- **Set exercise 1**
List every city named in the forum thread.

Avatar sells Neo, but I would get the Delta version, bit heavier, almost double the power output. From what I've read the best BE to pair with a S15-D is the S15X-D which has the tweeter.

I saw this on the BE website on recommended configurations. I have the middle one:


----------



## James_E (Oct 16, 2008)

There's a Bag End, 15 inch of some sort, in the long & mcquade in Markham. Maybe L&M in Calgary will get it shipped to Calgary for you.


----------



## FooHead (Aug 28, 2008)

I actually found the exact BE cab I was looking for in Vancouver! It arrived about 2 weeks ago, I've played at home with it but haven't had a chance to fire up the new set up with the band yet. Hopefully soon.

On the bad side, my Tech21 head crapped out on me....not sure what went wrong, it just went quiet one night at home while practicing. It's in getting fixed, but they gave me a loaner to keep me going.

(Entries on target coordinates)
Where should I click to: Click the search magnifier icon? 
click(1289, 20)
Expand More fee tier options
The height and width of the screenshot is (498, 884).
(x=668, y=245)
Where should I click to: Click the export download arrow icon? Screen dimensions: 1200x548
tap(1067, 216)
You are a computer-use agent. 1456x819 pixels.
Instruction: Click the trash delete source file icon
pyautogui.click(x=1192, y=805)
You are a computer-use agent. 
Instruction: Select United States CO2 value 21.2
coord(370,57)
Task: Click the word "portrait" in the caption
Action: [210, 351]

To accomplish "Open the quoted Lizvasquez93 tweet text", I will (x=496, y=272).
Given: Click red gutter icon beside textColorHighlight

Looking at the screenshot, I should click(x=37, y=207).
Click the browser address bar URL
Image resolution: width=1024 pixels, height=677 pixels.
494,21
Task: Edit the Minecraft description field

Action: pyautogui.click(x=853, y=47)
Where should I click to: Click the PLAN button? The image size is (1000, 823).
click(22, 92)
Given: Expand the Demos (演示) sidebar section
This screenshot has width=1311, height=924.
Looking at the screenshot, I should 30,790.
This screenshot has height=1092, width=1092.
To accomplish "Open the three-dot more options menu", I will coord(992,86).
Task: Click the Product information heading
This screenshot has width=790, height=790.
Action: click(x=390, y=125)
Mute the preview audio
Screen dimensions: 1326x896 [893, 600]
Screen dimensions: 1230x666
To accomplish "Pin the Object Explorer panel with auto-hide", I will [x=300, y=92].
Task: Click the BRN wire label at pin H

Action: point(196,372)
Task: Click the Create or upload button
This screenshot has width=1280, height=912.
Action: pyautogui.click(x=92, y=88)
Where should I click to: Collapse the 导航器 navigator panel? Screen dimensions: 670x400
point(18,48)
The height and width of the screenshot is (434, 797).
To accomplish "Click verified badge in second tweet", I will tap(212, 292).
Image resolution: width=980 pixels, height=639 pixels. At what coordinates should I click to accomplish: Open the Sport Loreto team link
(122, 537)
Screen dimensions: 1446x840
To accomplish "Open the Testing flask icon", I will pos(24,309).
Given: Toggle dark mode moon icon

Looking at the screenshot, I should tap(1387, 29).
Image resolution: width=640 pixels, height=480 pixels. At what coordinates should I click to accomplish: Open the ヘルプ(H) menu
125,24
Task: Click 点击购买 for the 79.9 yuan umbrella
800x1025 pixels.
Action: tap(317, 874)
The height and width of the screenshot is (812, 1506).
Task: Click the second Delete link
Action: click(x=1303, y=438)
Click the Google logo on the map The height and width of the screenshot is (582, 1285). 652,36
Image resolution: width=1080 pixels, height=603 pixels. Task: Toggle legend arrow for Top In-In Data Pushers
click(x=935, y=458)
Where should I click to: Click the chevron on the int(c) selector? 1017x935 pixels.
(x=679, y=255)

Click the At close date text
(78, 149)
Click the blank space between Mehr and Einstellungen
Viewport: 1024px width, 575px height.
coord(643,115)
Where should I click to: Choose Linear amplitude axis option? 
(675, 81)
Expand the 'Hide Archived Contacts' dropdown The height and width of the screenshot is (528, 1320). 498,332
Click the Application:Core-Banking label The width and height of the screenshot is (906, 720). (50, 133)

- **Set exercise 2**
Rewrite the records starting at the line containing "Given: Expand the Demos (演示) sidebar section" and ending at the line containing "Screen dimensions: 1326x896 [893, 600]", changing "This screenshot" to "This image" and keeping everything else unchanged.

- **Full output 1**
Markham, Calgary, Vancouver

- **Full output 2**
Given: Expand the Demos (演示) sidebar section
This image has width=1311, height=924.
Looking at the screenshot, I should 30,790.
This image has height=1092, width=1092.
To accomplish "Open the three-dot more options menu", I will coord(992,86).
Task: Click the Product information heading
This image has width=790, height=790.
Action: click(x=390, y=125)
Mute the preview audio
Screen dimensions: 1326x896 [893, 600]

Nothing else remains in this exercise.